The Lawrence Journal-World reports changes to the police records portion of the law are supported by Harold and Alberta Leach, the Kansas Press Association, the Kansas Association of Broadcasters and the Kansas Sunshine Coalition for Open Government.

The Leaches feel authorities were secretive about the investigation of their teenage son's 1988 disappearance. Randy Leach went missing from a graduation party along with the family's car.

"Over 27 years, there have been so many different tales and nothing was checked out totally," Alberta Leach said.

The couple learned last year that law enforcement had a suspect in the 1990s. They requested to see investigation records, but the Leavenworth County Sheriff's Office and the Kansas Bureau of Investigation refused to release them to the Leaches.

State Rep.
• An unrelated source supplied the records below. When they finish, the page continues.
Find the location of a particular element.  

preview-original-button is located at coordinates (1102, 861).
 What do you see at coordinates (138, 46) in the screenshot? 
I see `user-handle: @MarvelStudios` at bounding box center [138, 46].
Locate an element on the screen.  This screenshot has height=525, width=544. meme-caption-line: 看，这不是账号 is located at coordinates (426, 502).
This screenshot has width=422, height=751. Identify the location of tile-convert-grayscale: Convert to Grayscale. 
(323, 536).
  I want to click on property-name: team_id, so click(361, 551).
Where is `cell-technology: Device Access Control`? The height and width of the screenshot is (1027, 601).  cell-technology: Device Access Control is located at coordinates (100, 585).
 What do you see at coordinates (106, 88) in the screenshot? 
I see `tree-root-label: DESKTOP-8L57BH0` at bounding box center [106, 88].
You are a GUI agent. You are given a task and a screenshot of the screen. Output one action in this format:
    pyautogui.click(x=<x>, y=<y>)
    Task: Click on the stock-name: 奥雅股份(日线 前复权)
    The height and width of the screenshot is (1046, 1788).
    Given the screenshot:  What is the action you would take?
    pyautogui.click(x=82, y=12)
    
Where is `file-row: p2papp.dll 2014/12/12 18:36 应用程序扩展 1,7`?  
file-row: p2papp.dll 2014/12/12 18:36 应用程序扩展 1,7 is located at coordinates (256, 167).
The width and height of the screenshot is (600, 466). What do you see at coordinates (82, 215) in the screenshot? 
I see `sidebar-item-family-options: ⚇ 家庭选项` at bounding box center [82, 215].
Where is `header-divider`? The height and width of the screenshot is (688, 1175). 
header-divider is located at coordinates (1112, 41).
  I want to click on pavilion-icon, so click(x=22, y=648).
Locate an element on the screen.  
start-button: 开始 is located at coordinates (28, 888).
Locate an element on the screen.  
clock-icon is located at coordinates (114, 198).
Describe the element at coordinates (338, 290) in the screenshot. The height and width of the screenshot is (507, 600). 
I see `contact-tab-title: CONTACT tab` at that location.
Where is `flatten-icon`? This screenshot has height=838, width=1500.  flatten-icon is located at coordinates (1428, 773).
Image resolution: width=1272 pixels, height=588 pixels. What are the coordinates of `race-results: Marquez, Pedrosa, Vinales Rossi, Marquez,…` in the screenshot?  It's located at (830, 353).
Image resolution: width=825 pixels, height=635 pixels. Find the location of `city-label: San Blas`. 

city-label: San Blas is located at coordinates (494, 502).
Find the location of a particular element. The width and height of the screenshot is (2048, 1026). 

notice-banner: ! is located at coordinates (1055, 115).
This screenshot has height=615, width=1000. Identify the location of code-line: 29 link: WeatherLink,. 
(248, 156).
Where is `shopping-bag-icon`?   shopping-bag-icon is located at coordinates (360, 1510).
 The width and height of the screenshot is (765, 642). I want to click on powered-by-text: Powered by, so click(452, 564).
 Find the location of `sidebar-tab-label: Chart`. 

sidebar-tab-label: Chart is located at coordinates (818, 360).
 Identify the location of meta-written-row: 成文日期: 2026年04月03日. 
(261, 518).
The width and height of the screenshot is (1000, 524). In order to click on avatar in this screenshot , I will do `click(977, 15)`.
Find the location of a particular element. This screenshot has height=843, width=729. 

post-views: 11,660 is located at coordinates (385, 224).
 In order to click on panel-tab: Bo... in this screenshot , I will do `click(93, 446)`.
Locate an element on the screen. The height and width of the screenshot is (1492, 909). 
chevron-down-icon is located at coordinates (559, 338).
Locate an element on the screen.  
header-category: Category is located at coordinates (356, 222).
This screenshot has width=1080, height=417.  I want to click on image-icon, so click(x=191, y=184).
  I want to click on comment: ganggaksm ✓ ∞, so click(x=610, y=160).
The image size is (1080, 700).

John Rubin said he will hold hearings at the Capitol, possibly in January or February, to receive input from the public, prosecutors and law enforcement with the hope of drafting a bill to correct some problems with the law.

Rubin, a former federal administrative judge and chairman of the House corrections and juvenile justice committee, said situations like the one the Leaches face influenced his decision to hold hearings.

"That's certainly why I'm interested in conducting hearings and looking further into it. I want to more carefully refine those circumstances under which police investigatory records and reports are going to be exempt to disclosure to avoid abuses. This is an issue that continues to be of significant importance to me," he said.

The Legislature passed a bill two years ago that Rubin crafted to make available the reasons why police arrest someone or search a home.